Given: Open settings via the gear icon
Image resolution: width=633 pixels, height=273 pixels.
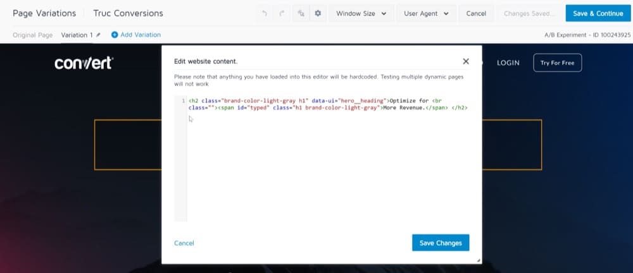Looking at the screenshot, I should 317,13.
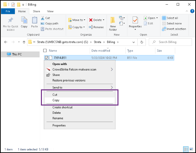Refresh the Billing folder view
Image resolution: width=196 pixels, height=153 pixels.
point(142,42)
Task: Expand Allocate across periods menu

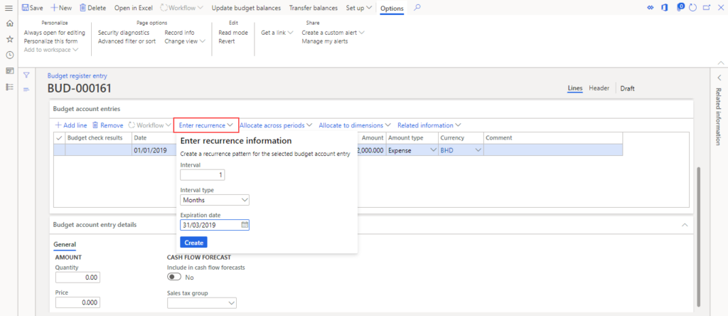Action: [276, 125]
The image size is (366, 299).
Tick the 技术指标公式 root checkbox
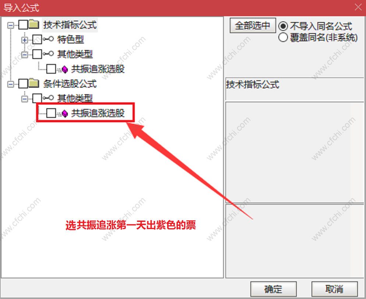click(x=23, y=25)
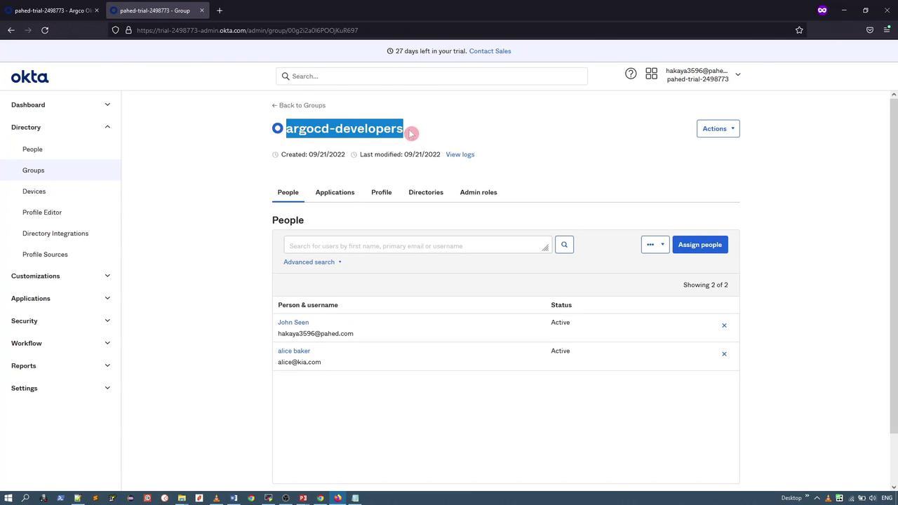898x505 pixels.
Task: Switch to the Admin roles tab
Action: [478, 192]
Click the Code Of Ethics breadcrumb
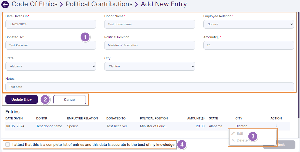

WHAT TO DO ▸
Could you give again precisely the lines from the one containing "The image size is (366, 299)." through the final line of the material above, both included, and no others, dropping the pictures?

TASK ANSWER ▸
The image size is (366, 299).
Tick the 技术指标公式 root checkbox
click(x=23, y=25)
898x505 pixels.
Task: Switch to the Admin roles tab
Action: [478, 192]
Click the Code Of Ethics breadcrumb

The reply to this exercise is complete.